I was twenty-four years old and I had no idea what I was doing with my life. I knew I could draw. I knew I loved the feel of a burin moving across a copper plate — the resistance, the precision, the permanent mark of it. And I knew that on Sunday mornings I could set up a folding table on the Santa Barbara beach boardwalk, lay out my etchings, and see whether the world agreed with my private assessment of them.
The world was equivocal. On cloudy days, when people felt the weight of something they couldn’t name, they would stop, look at the work, and sometimes buy. On sunny days — blue sky, warm Pacific light, everyone feeling fine — they kept walking. I learned something important from this. Art reaches people at the edge of things. It finds them in the gap between who they are and who they’re trying to become.

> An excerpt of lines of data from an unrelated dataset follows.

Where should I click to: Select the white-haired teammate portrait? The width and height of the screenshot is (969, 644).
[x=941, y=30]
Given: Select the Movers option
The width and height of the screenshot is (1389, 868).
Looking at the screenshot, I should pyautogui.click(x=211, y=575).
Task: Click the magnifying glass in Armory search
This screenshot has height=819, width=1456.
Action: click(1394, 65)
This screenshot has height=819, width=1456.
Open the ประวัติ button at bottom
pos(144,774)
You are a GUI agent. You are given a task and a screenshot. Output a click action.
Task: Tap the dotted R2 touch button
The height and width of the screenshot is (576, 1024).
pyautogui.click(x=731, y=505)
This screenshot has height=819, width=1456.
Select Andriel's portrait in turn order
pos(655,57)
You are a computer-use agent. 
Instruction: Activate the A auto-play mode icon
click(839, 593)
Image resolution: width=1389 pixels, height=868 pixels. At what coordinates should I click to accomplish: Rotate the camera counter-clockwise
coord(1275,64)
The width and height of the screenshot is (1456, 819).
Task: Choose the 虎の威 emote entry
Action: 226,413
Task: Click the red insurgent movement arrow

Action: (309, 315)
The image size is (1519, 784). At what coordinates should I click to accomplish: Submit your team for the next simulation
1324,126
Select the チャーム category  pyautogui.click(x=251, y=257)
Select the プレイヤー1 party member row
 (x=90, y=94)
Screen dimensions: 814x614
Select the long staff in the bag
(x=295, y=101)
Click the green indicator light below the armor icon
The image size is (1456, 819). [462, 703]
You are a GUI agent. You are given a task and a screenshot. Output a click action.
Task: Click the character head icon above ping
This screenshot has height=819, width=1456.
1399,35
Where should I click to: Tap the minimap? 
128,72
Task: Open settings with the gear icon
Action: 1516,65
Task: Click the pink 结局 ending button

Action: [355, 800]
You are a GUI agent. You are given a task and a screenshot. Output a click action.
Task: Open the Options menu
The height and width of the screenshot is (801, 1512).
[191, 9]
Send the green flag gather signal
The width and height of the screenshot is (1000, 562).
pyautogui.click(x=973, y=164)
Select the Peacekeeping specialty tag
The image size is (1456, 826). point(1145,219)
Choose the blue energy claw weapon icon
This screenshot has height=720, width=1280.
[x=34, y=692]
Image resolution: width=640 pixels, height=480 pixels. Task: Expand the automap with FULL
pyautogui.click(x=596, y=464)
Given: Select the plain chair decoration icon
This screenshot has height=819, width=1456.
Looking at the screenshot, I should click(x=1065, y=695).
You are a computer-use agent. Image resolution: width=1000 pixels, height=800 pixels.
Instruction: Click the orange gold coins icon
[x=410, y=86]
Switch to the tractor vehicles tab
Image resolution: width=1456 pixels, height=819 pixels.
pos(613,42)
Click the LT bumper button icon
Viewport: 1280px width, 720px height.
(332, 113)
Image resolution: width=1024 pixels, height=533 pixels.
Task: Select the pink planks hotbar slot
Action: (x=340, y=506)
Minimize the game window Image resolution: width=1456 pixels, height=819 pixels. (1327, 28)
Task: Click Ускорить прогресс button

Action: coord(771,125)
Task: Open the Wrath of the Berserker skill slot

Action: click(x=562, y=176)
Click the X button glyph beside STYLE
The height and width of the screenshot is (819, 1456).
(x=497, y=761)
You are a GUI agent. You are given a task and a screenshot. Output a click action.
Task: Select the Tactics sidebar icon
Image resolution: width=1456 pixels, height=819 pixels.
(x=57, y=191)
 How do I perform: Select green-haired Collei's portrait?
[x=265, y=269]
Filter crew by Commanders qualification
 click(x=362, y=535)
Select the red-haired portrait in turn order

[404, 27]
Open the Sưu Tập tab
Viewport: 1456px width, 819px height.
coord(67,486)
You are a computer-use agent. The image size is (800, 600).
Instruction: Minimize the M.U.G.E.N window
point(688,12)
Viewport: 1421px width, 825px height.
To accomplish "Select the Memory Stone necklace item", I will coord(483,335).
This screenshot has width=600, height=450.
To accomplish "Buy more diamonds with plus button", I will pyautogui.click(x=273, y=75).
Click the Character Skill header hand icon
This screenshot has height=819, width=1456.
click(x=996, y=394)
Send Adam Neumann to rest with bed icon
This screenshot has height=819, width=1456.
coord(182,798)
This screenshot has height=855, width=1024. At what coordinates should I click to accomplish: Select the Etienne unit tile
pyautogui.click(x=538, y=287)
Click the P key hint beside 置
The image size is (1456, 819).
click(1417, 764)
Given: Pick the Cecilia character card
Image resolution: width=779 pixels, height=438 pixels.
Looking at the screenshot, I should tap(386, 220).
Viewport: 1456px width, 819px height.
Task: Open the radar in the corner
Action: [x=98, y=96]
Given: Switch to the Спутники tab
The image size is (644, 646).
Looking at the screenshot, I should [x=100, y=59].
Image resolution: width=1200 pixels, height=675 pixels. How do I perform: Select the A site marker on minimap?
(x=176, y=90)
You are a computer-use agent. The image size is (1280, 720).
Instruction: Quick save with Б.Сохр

I didn’t know then that I was already working out the themes I would spend the next four decades exploring. Looking at those etchings now — the ones I sold for thirty or forty dollars on the boardwalk — I can see it clearly. The hand reaching upward, water dripping from the fingertips, tiny birds scattered through the field like thoughts. Cupped palms releasing a dove. A figure playing a flute against the vast silence of the American Southwest, music rising into the sky as birds. A creek forcing its way between immovable rocks.
These weren’t student exercises. They were a twenty-four-year-old asking, in the only language he had: What is it to reach? What is it to release? What moves through the resistant material of the world?






The hand keeps appearing in my work. It appeared in those 1981 etchings. It appeared in a colored aquatint I made a year later — two open palms cradling the space between them, a dove lifting above. It appears in my paintings now, decades on: a single hand reaching against blue, paint-streaked and urgent. I think the hand is how I talk about making. About the act of committing — pressing something into being and not knowing, until the last moment, what it will be.
There is a continuous thread from the Santa Barbara boardwalk to the galleries and corporate stages I work in today. The questions are the same. The hand is the same. What has changed is only the scale of the canvas and the confidence with which I press in.
I still have some of those original etchings. I’m glad I do. They remind me that the searching doesn’t end — it just gets more articulate.